I took a long deep breath, then blew the air out of my lungs entirely before speaking again. I was stalling.
“That was the night that I was visited by Alysto.”
Hayden’s brow furrowed. His hands started to pull away. “What exactly do you mean by that?”
I shuddered. “I mean Alysto was able to contact me inside a dream. But...then it wasn’t a dream after all. I saw what he is, but also what he used to be.” I searched Hayden’s blank expression, unable to determine if my words were making any sense to him. “He said he had the help of a rogue angel.”
Hayden’s lips pursed as he backed away. “That dreamcatcher.” He said it with conviction.
I felt my body stiffen as I watched and prepared myself for his reaction.

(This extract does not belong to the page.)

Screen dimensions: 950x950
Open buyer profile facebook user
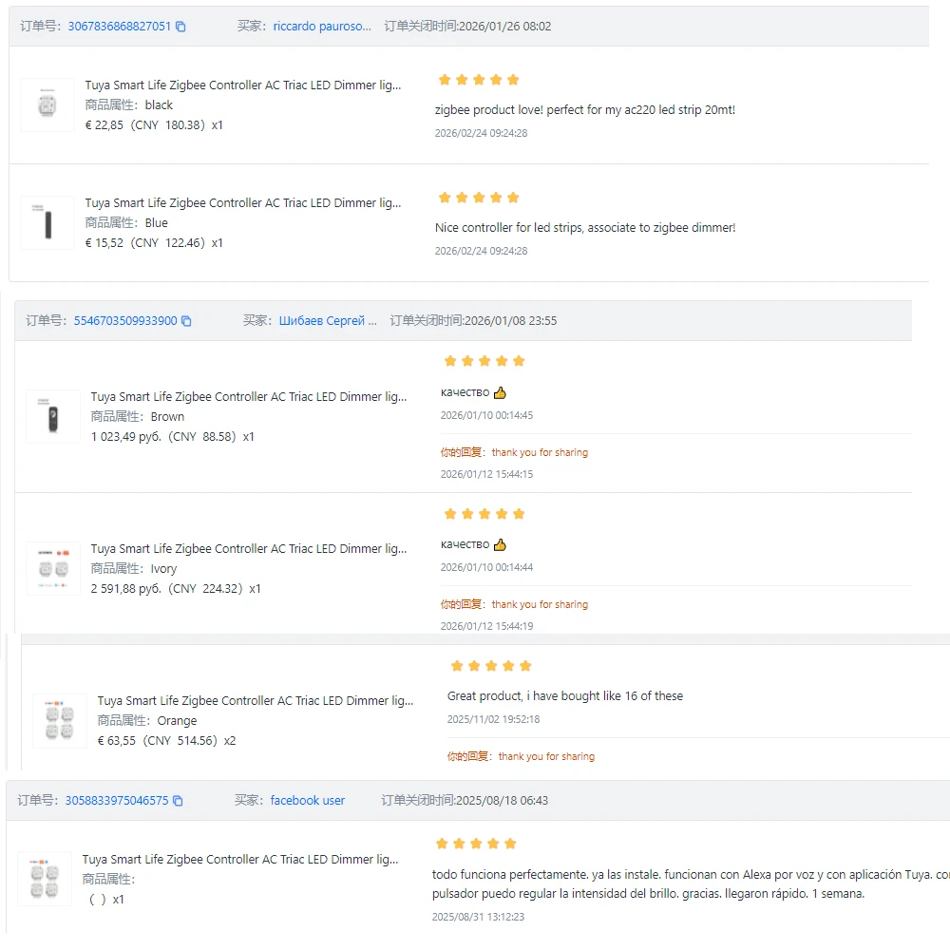[x=307, y=800]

Finally, I was able to move, so I nodded slowly.
“Okay.” Hayden’s eyes narrowed as he stood. “Let me get this straight.” He then started to pace. “You mean to tell me that you’ve kept that quiet all this time? Since before I Faded?”
It stung to hear him say those words – the fact that I’d kept something from him, but also that he’d mentioned the timing of it being before his Fading for me.

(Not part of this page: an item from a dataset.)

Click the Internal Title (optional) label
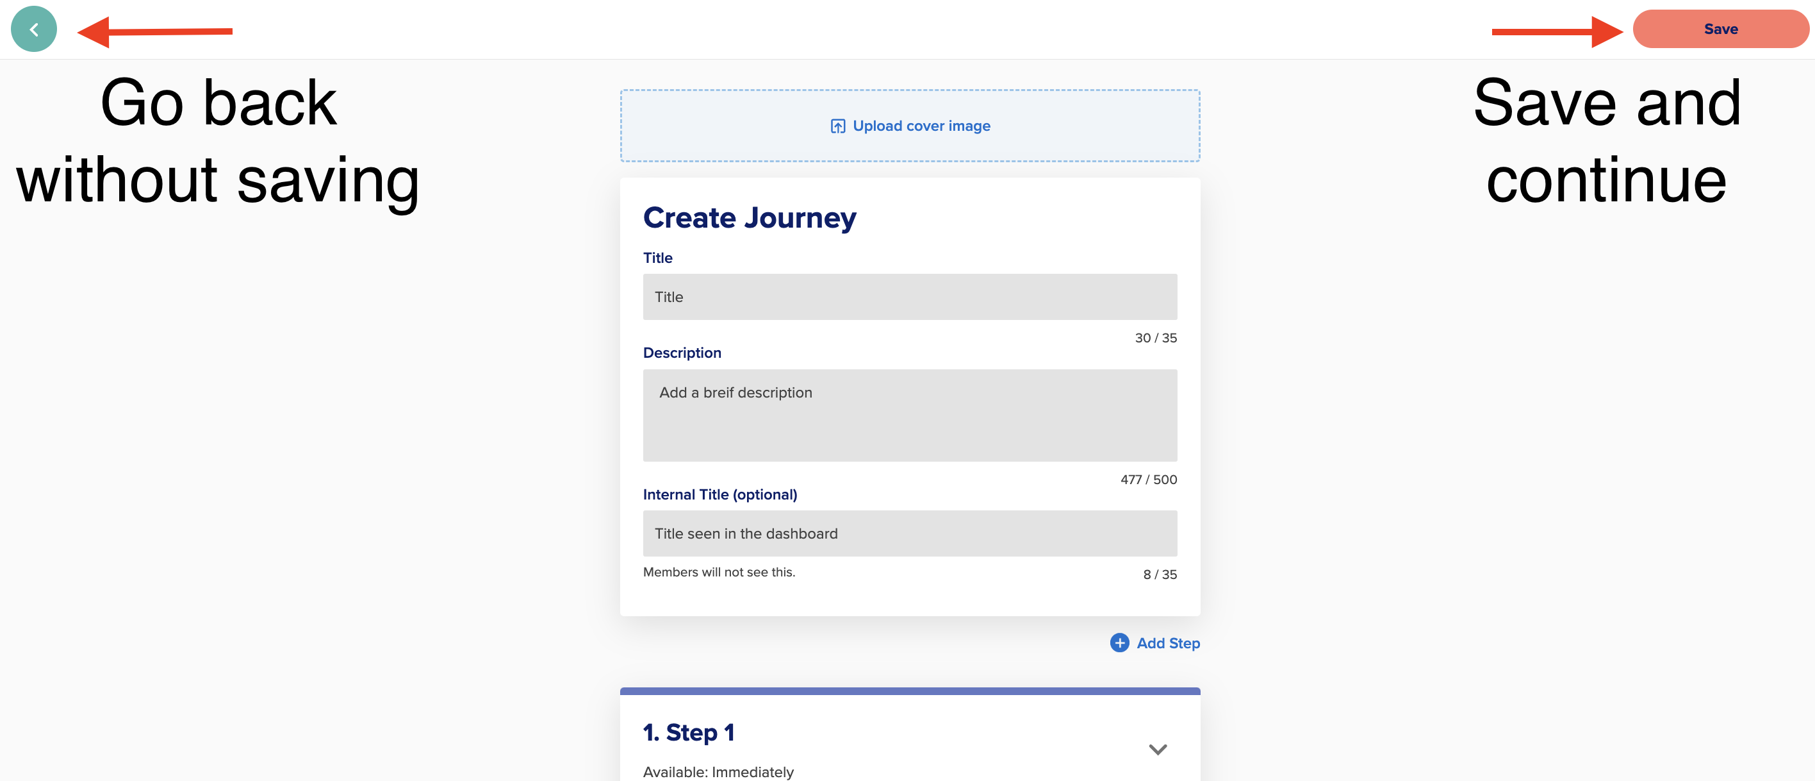[720, 494]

He continued. “You mean to tell me that the devil made contact with you and you completely ignored the fact that you promised you’d never push me away again? That you’d not keep shit to yourself anymore?”
My eyes welled up with tears. There was hurt all over again. Another round. “It was only once. I was sleepwalking and came right inside, right to you. I thought it was a dream.”
“But then it wasn’t! Goddammit, Evika! Do things like trust and promises mean absolutely nothing to you?” He flailed his arms in the air. “He could have hurt you!”
“But he didn’t!” My throat burned after the words came out. “He didn’t hurt me.”